In some cases, this has meant joining forces not only with other healthcare providers but also with community resources like the Salem Armory in Salem, where National Guard members are helping with the vaccination effort. All three doctors we talked to praised the state health department for giving South Dakota's health systems the authority to take the vaccination ball and run with it.
"We are giving vaccinations to everyone anyway," says Cauwels. "It made sense to work with the infrastructure that already exists. The state decided not to get bogged down in the details and to let those who already know how to do this do what they are good at."
Sharing the Burden
The COVID-19 effort has not only required a high level of communication between the state's major health systems, but also significant cooperation to keep the state on track. When, having overcome some logistical challenges, Monument Health finished vaccinating one of the priority groups before the East River health systems had reached that point, Monument agreed to share some of their allocation so the other systems could catch up.

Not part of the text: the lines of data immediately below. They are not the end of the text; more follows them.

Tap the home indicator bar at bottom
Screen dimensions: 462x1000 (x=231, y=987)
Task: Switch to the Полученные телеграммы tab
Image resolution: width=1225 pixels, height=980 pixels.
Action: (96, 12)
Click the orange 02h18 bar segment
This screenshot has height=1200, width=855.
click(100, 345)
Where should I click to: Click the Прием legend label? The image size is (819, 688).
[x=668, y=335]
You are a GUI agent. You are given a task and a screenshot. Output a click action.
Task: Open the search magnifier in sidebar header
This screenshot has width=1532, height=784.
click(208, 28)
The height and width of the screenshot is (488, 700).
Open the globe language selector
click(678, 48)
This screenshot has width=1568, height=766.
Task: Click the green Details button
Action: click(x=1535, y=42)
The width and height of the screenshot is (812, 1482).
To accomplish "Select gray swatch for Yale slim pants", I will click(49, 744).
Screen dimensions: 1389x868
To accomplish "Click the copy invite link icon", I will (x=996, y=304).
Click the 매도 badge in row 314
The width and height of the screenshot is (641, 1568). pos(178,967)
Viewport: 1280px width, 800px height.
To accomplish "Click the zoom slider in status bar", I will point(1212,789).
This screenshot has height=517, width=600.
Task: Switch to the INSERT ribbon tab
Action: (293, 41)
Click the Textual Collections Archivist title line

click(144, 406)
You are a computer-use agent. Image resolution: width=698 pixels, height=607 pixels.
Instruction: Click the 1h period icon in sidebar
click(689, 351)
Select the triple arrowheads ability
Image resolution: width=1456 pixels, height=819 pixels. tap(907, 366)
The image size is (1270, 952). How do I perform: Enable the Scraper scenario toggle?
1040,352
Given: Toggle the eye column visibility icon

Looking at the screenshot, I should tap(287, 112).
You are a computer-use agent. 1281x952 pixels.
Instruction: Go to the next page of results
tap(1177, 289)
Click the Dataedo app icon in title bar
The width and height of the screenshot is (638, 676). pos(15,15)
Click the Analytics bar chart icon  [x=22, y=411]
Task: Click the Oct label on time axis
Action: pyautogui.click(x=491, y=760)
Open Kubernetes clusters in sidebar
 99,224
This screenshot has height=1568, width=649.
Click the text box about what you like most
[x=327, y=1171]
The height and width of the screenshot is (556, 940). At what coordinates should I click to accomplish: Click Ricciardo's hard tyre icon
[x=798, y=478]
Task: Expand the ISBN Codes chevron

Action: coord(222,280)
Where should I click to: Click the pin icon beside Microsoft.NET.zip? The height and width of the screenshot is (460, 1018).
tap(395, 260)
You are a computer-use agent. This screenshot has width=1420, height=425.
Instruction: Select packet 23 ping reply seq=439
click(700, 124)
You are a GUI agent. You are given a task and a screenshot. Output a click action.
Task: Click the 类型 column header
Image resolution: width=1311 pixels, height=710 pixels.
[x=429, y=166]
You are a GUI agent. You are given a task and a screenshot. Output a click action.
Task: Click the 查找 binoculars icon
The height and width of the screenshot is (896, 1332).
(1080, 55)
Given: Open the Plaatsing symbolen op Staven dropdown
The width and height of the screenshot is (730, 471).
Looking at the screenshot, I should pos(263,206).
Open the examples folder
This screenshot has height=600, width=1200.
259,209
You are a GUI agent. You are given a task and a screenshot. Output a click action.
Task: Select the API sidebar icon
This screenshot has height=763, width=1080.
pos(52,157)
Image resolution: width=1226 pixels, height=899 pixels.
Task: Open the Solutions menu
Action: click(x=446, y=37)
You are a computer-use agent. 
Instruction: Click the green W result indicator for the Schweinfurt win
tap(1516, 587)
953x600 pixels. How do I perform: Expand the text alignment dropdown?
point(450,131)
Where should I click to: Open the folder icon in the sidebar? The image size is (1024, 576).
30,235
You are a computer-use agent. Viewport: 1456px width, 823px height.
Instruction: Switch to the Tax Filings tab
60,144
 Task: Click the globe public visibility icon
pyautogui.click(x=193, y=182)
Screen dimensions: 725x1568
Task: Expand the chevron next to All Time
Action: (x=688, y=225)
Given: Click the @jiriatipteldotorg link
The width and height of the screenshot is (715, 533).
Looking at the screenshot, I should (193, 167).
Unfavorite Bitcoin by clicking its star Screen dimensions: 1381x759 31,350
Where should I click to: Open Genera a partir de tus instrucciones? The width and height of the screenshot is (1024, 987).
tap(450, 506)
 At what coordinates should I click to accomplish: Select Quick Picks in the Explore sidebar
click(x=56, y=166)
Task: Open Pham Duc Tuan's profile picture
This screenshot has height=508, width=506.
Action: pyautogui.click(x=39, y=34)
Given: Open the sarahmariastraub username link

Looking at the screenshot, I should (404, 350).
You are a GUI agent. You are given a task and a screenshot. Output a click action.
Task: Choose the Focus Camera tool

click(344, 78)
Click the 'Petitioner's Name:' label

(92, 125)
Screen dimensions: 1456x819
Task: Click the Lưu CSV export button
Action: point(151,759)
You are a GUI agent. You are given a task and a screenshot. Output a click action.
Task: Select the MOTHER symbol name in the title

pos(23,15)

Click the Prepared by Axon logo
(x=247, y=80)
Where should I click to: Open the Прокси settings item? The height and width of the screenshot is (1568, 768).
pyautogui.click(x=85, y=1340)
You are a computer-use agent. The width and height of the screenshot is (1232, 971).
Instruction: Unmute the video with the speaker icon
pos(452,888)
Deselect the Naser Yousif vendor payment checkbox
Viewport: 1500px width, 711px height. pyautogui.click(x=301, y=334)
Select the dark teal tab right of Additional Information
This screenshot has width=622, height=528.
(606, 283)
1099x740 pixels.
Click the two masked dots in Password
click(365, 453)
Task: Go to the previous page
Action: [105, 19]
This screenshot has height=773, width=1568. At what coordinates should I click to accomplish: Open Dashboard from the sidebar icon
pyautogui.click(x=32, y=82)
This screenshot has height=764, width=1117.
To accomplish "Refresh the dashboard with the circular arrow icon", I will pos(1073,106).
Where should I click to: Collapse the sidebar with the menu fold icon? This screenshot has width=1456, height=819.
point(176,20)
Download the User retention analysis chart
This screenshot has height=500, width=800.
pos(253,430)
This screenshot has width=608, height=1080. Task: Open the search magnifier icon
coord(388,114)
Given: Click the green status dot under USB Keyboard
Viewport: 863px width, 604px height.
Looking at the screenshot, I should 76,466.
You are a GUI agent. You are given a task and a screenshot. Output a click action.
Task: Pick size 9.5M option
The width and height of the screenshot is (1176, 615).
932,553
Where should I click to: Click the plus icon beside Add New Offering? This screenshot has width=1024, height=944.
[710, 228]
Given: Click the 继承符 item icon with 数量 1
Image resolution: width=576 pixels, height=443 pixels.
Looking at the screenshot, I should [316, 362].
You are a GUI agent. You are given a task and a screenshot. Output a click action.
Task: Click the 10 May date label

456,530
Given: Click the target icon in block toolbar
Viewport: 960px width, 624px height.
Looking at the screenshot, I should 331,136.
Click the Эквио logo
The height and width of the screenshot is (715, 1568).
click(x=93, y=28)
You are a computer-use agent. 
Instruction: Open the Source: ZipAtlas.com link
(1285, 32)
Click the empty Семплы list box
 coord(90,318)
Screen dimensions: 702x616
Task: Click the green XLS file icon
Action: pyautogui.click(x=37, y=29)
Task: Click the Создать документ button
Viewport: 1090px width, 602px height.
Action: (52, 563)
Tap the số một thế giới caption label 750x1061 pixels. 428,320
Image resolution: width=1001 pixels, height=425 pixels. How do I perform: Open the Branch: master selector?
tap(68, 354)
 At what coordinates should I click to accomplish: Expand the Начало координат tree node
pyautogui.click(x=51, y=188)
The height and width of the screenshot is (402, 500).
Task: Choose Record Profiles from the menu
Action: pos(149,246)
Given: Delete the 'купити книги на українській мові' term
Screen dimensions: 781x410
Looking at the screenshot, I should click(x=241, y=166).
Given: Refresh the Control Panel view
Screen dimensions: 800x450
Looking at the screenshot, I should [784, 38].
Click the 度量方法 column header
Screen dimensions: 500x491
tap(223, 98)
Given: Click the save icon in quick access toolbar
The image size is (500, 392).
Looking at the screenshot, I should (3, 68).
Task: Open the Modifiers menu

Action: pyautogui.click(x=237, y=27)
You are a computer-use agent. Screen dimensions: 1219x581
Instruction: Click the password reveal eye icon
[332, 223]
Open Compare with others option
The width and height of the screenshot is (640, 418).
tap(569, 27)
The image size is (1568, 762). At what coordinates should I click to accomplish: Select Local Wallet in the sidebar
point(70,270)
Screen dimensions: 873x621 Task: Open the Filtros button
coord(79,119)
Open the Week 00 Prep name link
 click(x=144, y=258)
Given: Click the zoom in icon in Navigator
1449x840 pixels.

"This allowed us to all be in the same place, so that we could all move on to the next phase together," says Dr. Kurra. "At no point during our discussions did any of the health systems look at this in any other way than 'how can we collaborate to meet this challenge?' It was remarkable and heartening to see. The best part is that we prevented long-term consequences for South Dakotans so we have a healthier state."
"The Ebola scare a few years ago required the same type of tabletop discussions, but it never required this level of implementation because it never came to fruition," says Dr. Cauwels. "I don't think there has ever been anything that has encompassed as many people as have been involved in this effort."
"This experience has allowed us to build additional relationships at multiple levels at all of the organizations," says Dr. Erickson. "Ultimately that is going to benefit every organization in the state as well as the people of South Dakota. From that standpoint, I think it is a very positive thing."